Cette activité inhumaine, qui menace aujourd’hui notre environnement et surtout les enfants censés représenter l’avenir d’une nation, est très lucrative. Elle rapporte de l’argent à l’Etat (impôts et taxes), à des collectivités décentralisées, aux services de contrôle… Mais il est clair que le coût de la réparation est inimaginable quand les effets de l’utilisation de ces produits chimiques vont commencer réellement à se manifester sur les populations et notre environnement. Présentement, craignent des experts indépendants, il est impossible de contenir les ravages que le mercure va provoquer avec une pollution destructrice à tous les niveaux. «Ce problème n’a pas commencé aujourd’hui. C’est ce qui m’inquiète le plus car cela voudrait signifier que, dans votre pays, personne ne prend la chose au sérieux. Je pense aux organismes humanitaires mais aussi les autorités nationales, ainsi que la responsabilité des négociants en or», s’interroge Sonia Duchesse.

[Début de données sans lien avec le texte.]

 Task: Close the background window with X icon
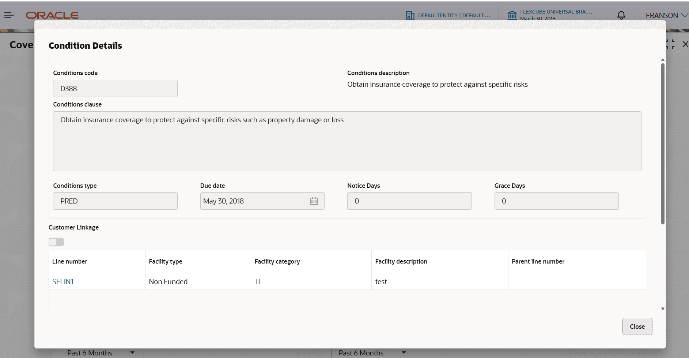pos(685,44)
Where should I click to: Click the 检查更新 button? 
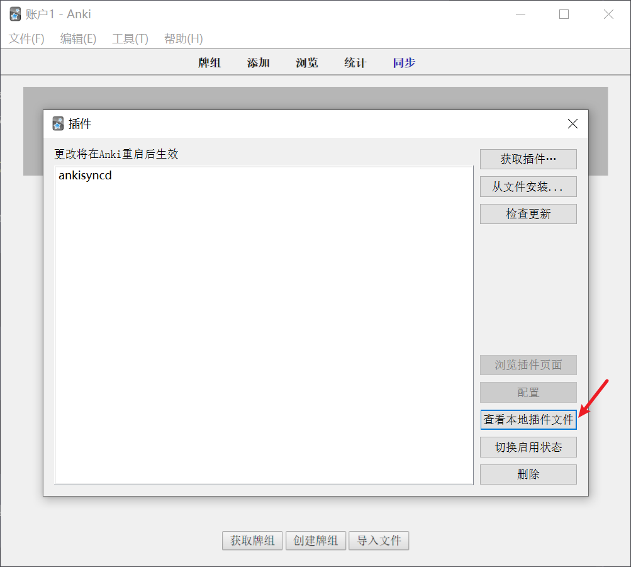[528, 214]
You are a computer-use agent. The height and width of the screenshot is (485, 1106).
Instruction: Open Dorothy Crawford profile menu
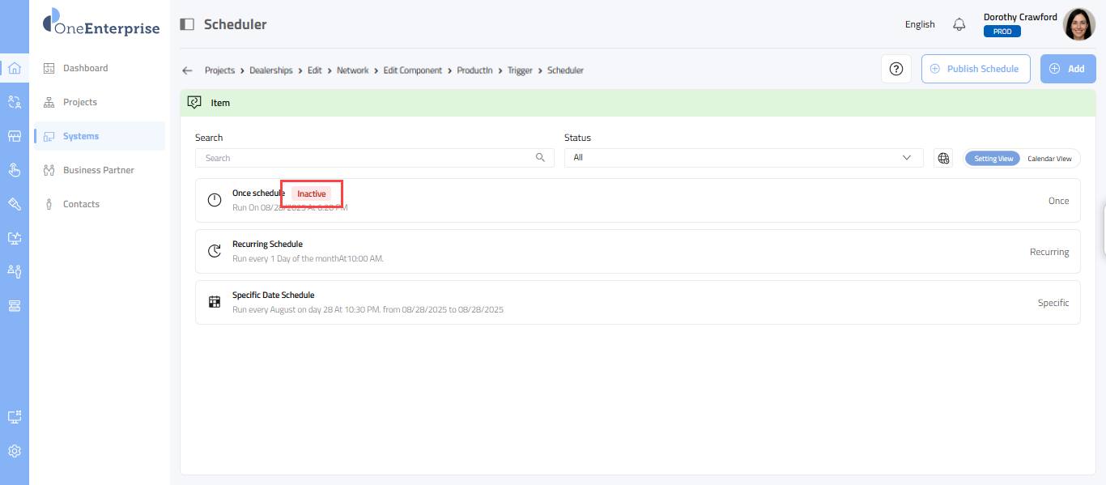(1078, 24)
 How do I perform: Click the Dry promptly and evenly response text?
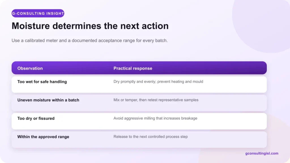coord(158,82)
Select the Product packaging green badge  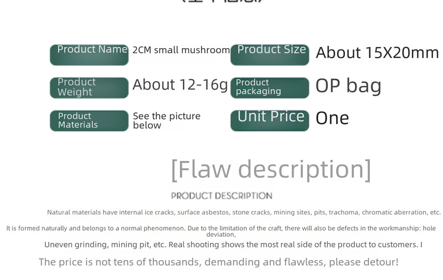(x=270, y=88)
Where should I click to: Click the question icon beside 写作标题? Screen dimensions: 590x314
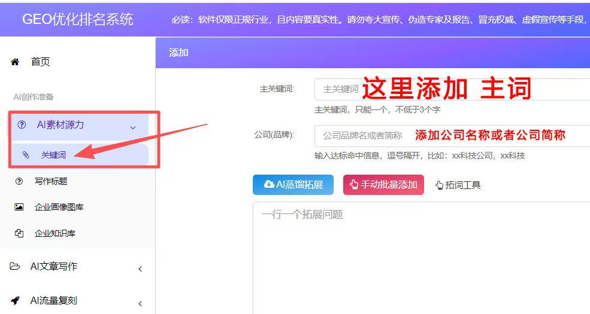click(19, 181)
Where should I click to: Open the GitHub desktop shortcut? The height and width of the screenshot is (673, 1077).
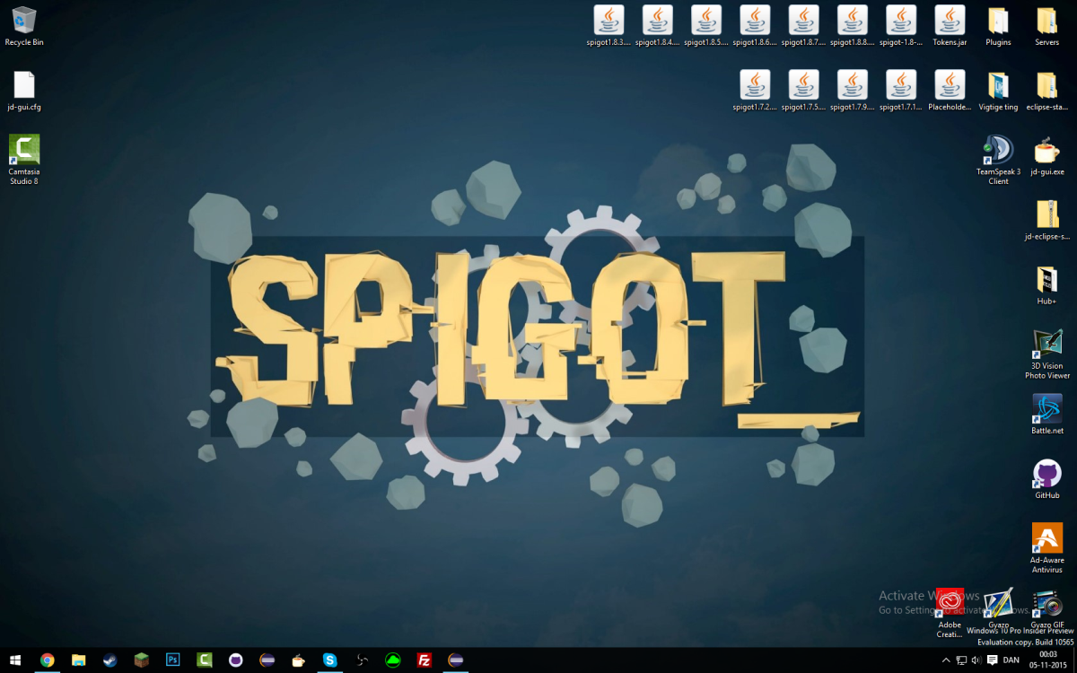(x=1046, y=471)
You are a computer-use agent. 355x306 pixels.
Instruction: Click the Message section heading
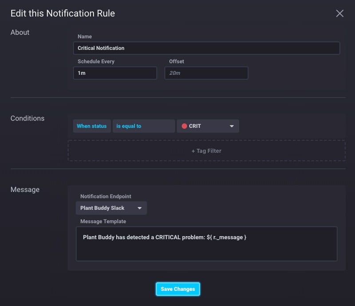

Interdire l’importation et son usage dans l’orpaillage

Qui fournit le mercure ? D’où vient-il ? De nos investigations, il ressort aussi que le mercure et le cyanure sont au cœur d’un juteux trafic à partir notamment de la Guinée Conakry, du Sénégal et de la Côte d’Ivoire. «Je ne peux pas vous donner de chiffre précis n’ayant pas les statistiques à portée de main, mais la quantité déclarée à l’importation par des opérateurs économiques est très en deçà de celle qui est utilisée rien que dans l’orpaillage», confirme une responsable des douanes maliennes qui a requis l’anonymat. Le gouvernement malien a entrepris une démarche encourageante en prenant certaines mesures importantes pour protéger les droits des enfants. Il a déclaré illégal le travail dangereux des enfants dans les mines artisanales. En juin 2011, il a aussi adopté un Plan d’action national pour l’élimination du travail des enfants. Des mesures dont la mise en œuvre fait rarement objet de suivi rigoureux. En ce qui concerne le mercure, le gouvernement s’est engagé à appuyer les mesures de réduction de son utilisation prévues dans le futur Traité international sur le mercure. Aucune de ces mesures n’est suffisante à enrayer cette menace.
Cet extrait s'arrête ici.